(Stored data entries)
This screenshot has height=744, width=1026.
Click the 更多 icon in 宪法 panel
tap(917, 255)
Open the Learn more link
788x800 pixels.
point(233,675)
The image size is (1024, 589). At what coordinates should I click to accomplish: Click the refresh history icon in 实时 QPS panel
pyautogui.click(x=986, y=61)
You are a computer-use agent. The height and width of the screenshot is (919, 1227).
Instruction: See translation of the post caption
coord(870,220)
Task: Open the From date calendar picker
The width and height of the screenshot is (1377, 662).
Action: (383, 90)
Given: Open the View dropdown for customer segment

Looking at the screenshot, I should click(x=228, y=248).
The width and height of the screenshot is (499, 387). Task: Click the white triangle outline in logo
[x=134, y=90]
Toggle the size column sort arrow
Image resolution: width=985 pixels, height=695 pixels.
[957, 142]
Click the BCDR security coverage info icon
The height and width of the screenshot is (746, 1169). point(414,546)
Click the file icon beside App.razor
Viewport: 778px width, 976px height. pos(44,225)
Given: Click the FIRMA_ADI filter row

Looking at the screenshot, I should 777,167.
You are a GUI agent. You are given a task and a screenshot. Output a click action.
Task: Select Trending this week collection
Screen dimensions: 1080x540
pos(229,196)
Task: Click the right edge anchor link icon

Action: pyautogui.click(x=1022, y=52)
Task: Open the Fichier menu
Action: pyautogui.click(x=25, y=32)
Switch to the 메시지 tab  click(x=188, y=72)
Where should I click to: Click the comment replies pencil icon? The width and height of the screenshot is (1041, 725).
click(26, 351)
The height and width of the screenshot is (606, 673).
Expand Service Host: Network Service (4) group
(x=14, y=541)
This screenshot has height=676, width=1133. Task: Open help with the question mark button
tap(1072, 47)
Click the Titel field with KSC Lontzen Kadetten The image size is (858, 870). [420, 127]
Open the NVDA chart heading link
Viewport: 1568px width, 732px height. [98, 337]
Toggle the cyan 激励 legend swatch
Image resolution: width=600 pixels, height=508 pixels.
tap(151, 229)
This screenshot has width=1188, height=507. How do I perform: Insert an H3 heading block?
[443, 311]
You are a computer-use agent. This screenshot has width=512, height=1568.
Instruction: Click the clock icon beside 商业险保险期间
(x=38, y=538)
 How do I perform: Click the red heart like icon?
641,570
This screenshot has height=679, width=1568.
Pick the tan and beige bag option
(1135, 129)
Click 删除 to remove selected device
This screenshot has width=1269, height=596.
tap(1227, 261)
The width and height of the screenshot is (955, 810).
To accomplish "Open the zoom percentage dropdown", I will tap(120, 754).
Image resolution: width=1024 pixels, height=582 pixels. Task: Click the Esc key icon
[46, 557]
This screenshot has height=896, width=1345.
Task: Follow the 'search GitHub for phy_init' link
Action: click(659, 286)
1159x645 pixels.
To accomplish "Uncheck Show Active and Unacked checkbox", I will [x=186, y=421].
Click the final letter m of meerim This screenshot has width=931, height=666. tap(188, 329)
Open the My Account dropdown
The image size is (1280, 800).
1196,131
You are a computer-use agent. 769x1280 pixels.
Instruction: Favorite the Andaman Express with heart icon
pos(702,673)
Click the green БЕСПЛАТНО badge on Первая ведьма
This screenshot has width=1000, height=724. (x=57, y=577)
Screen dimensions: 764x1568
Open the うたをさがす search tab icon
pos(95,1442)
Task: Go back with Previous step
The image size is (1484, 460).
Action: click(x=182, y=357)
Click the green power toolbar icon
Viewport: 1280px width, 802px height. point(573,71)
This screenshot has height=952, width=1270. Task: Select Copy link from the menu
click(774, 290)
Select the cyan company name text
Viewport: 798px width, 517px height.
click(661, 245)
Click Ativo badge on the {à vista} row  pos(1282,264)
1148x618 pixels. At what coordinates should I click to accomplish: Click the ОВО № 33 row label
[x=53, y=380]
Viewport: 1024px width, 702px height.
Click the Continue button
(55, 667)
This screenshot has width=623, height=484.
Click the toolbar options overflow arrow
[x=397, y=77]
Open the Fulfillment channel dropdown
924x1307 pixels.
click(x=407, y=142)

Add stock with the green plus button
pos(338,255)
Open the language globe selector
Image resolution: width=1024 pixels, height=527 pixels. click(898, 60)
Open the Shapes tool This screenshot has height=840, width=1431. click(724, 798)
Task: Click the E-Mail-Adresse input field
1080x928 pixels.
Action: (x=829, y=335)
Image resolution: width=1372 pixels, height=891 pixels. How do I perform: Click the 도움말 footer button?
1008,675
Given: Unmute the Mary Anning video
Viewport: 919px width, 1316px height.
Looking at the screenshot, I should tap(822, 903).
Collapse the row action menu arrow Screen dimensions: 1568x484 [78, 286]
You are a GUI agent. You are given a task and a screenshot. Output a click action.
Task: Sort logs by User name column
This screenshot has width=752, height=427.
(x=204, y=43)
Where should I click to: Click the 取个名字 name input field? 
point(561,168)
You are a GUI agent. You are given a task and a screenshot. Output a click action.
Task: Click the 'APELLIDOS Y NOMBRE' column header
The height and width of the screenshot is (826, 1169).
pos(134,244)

Description of the task |
Write out all of the records word for word.

Task output |
This screenshot has height=744, width=1026.
Click the 更多 icon in 宪法 panel
tap(917, 255)
Open the Learn more link
788x800 pixels.
point(233,675)
The image size is (1024, 589). At what coordinates should I click to accomplish: Click the refresh history icon in 实时 QPS panel
pyautogui.click(x=986, y=61)
You are a computer-use agent. The height and width of the screenshot is (919, 1227).
Instruction: See translation of the post caption
coord(870,220)
Task: Open the From date calendar picker
The width and height of the screenshot is (1377, 662).
Action: (383, 90)
Given: Open the View dropdown for customer segment

Looking at the screenshot, I should click(x=228, y=248).
The width and height of the screenshot is (499, 387). Task: Click the white triangle outline in logo
[x=134, y=90]
Toggle the size column sort arrow
Image resolution: width=985 pixels, height=695 pixels.
[957, 142]
Click the BCDR security coverage info icon
The height and width of the screenshot is (746, 1169). point(414,546)
Click the file icon beside App.razor
Viewport: 778px width, 976px height. pos(44,225)
Given: Click the FIRMA_ADI filter row

Looking at the screenshot, I should 777,167.
You are a GUI agent. You are given a task and a screenshot. Output a click action.
Task: Select Trending this week collection
Screen dimensions: 1080x540
pos(229,196)
Task: Click the right edge anchor link icon

Action: pyautogui.click(x=1022, y=52)
Task: Open the Fichier menu
Action: pyautogui.click(x=25, y=32)
Switch to the 메시지 tab  click(x=188, y=72)
Where should I click to: Click the comment replies pencil icon? The width and height of the screenshot is (1041, 725).
click(26, 351)
The height and width of the screenshot is (606, 673).
Expand Service Host: Network Service (4) group
(x=14, y=541)
This screenshot has height=676, width=1133. Task: Open help with the question mark button
tap(1072, 47)
Click the Titel field with KSC Lontzen Kadetten The image size is (858, 870). [420, 127]
Open the NVDA chart heading link
Viewport: 1568px width, 732px height. [98, 337]
Toggle the cyan 激励 legend swatch
Image resolution: width=600 pixels, height=508 pixels.
tap(151, 229)
This screenshot has width=1188, height=507. How do I perform: Insert an H3 heading block?
[443, 311]
You are a computer-use agent. This screenshot has width=512, height=1568.
Instruction: Click the clock icon beside 商业险保险期间
(x=38, y=538)
 How do I perform: Click the red heart like icon?
641,570
This screenshot has height=679, width=1568.
Pick the tan and beige bag option
(1135, 129)
Click 删除 to remove selected device
This screenshot has width=1269, height=596.
tap(1227, 261)
The width and height of the screenshot is (955, 810).
To accomplish "Open the zoom percentage dropdown", I will tap(120, 754).
Image resolution: width=1024 pixels, height=582 pixels. Task: Click the Esc key icon
[46, 557]
This screenshot has height=896, width=1345.
Task: Follow the 'search GitHub for phy_init' link
Action: click(659, 286)
1159x645 pixels.
To accomplish "Uncheck Show Active and Unacked checkbox", I will [x=186, y=421].
Click the final letter m of meerim This screenshot has width=931, height=666. tap(188, 329)
Open the My Account dropdown
The image size is (1280, 800).
1196,131
You are a computer-use agent. 769x1280 pixels.
Instruction: Favorite the Andaman Express with heart icon
pos(702,673)
Click the green БЕСПЛАТНО badge on Первая ведьма
This screenshot has width=1000, height=724. (x=57, y=577)
Screen dimensions: 764x1568
Open the うたをさがす search tab icon
pos(95,1442)
Task: Go back with Previous step
The image size is (1484, 460).
Action: click(x=182, y=357)
Click the green power toolbar icon
Viewport: 1280px width, 802px height. point(573,71)
This screenshot has height=952, width=1270. Task: Select Copy link from the menu
click(774, 290)
Select the cyan company name text
Viewport: 798px width, 517px height.
click(661, 245)
Click Ativo badge on the {à vista} row  pos(1282,264)
1148x618 pixels. At what coordinates should I click to accomplish: Click the ОВО № 33 row label
[x=53, y=380]
Viewport: 1024px width, 702px height.
Click the Continue button
(55, 667)
This screenshot has width=623, height=484.
Click the toolbar options overflow arrow
[x=397, y=77]
Open the Fulfillment channel dropdown
924x1307 pixels.
click(x=407, y=142)

Add stock with the green plus button
pos(338,255)
Open the language globe selector
Image resolution: width=1024 pixels, height=527 pixels. click(898, 60)
Open the Shapes tool This screenshot has height=840, width=1431. click(724, 798)
Task: Click the E-Mail-Adresse input field
1080x928 pixels.
Action: (x=829, y=335)
Image resolution: width=1372 pixels, height=891 pixels. How do I perform: Click the 도움말 footer button?
1008,675
Given: Unmute the Mary Anning video
Viewport: 919px width, 1316px height.
Looking at the screenshot, I should tap(822, 903).
Collapse the row action menu arrow Screen dimensions: 1568x484 [78, 286]
You are a GUI agent. You are given a task and a screenshot. Output a click action.
Task: Sort logs by User name column
This screenshot has width=752, height=427.
(x=204, y=43)
Where should I click to: Click the 取个名字 name input field? 
point(561,168)
You are a GUI agent. You are given a task and a screenshot. Output a click action.
Task: Click the 'APELLIDOS Y NOMBRE' column header
The height and width of the screenshot is (826, 1169).
pos(134,244)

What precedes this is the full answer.